Crammed into a single paper published in this issue of Haematologica, Issaian and colleagues have completed a heroic effort to deepen our understanding of the role that glycolytic enzyme binding to band 3 plays in erythrocyte metabolism.[5] This was achieved using erythrocytes from well-characterized mouse models and a rare natural human variant (Band 3 Neapolis) with truncations at the band 3 N-terminus, in combination with detailed metabolic analyses. The authors demonstrate that loss of band 3 or mutation of the N-terminal GAPDH binding site causes a failure of pentose phosphate pathway activation, with concurrent defects in glutathione recycling and evidence of increasing oxidation products arising during storage in the absence of the extreme N-terminal 11 amino acids of band 3 (summarized in Figure 1C). Interestingly, the authors also show that reintroduction of the band 3 Nterminus using cell-penetrating peptides can rescue the observed metabolic defects. This metabolomics work is striking in the new level of detail it provides about the metabolism of normal and variant RBC.

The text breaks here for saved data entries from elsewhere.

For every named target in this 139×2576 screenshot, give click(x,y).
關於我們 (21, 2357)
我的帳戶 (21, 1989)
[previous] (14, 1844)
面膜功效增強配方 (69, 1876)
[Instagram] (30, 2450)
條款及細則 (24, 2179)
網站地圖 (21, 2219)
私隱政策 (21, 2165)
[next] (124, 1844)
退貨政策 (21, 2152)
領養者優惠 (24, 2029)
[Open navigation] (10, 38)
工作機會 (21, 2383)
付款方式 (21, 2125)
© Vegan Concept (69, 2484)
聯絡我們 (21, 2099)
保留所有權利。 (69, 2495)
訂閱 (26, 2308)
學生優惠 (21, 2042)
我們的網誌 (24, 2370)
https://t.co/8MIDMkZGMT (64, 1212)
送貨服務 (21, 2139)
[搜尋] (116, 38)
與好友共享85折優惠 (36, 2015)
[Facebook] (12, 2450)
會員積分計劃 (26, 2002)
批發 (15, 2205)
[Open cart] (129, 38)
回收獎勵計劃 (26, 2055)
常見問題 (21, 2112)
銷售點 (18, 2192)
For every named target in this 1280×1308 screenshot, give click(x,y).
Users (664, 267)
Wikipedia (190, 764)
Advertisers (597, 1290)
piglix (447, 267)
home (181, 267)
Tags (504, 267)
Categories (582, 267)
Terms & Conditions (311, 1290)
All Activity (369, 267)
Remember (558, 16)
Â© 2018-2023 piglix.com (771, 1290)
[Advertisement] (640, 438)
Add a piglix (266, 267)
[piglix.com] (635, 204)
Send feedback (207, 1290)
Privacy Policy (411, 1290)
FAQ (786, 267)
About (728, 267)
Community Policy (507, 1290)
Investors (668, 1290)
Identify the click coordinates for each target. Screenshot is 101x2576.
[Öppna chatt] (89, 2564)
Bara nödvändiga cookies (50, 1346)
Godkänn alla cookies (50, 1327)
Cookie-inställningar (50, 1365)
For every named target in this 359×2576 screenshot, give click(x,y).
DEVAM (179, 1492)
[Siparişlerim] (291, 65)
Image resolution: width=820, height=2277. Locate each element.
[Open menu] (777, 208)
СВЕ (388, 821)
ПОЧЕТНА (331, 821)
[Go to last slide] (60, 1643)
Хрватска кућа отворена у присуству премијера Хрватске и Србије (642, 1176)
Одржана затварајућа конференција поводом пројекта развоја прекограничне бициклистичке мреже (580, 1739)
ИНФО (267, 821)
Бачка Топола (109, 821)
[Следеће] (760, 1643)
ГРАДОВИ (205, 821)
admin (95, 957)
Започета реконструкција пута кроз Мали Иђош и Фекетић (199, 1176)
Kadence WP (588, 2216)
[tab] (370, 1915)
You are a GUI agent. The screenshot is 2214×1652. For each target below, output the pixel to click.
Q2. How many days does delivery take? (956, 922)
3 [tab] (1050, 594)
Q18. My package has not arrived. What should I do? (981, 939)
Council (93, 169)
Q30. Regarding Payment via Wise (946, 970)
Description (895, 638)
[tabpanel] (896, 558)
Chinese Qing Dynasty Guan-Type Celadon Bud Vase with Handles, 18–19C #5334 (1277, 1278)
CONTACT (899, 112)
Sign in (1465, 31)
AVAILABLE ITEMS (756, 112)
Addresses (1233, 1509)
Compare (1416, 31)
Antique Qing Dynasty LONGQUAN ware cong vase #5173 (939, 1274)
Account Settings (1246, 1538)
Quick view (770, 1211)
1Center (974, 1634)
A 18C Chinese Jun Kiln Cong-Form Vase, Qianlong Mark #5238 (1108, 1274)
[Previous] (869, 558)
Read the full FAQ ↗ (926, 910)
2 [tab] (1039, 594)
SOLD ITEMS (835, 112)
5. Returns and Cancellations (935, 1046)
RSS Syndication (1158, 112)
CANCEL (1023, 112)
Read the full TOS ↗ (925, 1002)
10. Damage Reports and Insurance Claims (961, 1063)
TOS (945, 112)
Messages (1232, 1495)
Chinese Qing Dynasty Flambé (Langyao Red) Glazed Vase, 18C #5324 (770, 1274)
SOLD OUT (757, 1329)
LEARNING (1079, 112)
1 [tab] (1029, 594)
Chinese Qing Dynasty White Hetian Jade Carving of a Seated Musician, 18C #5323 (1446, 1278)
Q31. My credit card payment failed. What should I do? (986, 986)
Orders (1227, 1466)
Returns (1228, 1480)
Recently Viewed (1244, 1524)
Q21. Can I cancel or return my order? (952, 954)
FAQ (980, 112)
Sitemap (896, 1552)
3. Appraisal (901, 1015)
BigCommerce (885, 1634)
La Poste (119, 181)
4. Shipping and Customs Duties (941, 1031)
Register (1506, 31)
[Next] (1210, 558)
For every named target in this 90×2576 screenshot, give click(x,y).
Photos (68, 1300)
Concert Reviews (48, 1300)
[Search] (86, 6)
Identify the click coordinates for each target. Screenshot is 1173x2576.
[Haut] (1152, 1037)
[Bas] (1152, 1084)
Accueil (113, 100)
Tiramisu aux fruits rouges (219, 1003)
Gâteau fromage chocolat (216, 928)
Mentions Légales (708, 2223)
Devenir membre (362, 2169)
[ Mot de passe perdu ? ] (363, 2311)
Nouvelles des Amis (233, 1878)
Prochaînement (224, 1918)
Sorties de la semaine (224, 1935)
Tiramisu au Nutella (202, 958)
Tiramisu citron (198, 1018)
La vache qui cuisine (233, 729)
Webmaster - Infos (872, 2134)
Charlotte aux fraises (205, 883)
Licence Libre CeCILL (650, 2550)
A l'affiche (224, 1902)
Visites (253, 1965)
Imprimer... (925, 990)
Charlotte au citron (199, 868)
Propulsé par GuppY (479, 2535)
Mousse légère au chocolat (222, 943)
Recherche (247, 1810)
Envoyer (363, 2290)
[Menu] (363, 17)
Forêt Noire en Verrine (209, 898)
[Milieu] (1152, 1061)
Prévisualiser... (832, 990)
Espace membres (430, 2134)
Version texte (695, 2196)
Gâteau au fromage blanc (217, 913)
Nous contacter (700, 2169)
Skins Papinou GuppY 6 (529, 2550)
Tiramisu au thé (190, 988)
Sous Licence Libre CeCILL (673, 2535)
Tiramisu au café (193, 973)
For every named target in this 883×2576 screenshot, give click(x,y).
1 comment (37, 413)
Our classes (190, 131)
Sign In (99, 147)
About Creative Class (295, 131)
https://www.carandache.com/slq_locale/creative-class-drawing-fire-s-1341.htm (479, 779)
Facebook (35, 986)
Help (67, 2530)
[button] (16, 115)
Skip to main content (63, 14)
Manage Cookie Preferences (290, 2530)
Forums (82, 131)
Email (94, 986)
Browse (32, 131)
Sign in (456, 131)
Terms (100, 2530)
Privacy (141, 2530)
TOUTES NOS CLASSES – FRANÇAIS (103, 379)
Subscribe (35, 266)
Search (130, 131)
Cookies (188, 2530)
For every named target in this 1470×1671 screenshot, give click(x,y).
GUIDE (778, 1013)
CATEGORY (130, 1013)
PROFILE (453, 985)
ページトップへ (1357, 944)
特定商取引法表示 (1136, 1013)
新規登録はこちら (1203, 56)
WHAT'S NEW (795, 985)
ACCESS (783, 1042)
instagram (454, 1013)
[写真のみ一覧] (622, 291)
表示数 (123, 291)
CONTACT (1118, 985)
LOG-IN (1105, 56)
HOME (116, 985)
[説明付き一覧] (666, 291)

Another impressive feature of this manuscript is the depth of characterization of the band 3 N-terminal interactome provided by the authors. Varied proteomic approaches, including chemical crosslinking, characterized site-specific interaction interfaces between GAPDH and band 3, with additional prospective interacting proteins reported including enzymes involved in glutathione synthesis, recycling and lipid peroxidation pathways. However, dissecting the functional relevance of the band 3 interactome is beset with substantial challenges, with its own abundance, existence within at least three (and potentially many more sub-) populations each with genuine direct and additional indirect interactants,[6] all complicating interpretation. It is unlikely and indeed in some cases impossible (where binding sites for multiple proteins overlap) that all of the proteins reported bind to all of the copies of band 3, or even every band 3-containing complex. Efforts such as this, and others to uncover not just the identity but the plasticity and relevance of such interactions under physiologically relevant conditions, be they altered oxygenation,[7] tonicity,[8] mechanical deformation[9] or storage such as the work described here, are key to our evolving understanding of RBC structure-function relationships.

Finally, given the essential role band 3 plays in RBC metabolism, the manuscript also touches on the potential of band 3 polymorphisms to influence storage characteristics, using data from the REDSIII storage study.[10] Here a note of caution needs to be applied as, besides a handful of already known polymorphisms in the band 3 N-terminus (previously shown to be associated with hereditary spherocytosis), it remains unclear what precise impact these mutations have. Any alteration in band 3 abundance has knock-on effects on RBC membrane stability which will impact on the expression of band 3-dependent and -independent proteins alike. Nevertheless, more widely, further determination of the mechanistic basis by which polymorphisms (both pathogenic and non-pathogenic) can influence properties of the RBC beyond those most obviously apparent represents an important continuing endeavor.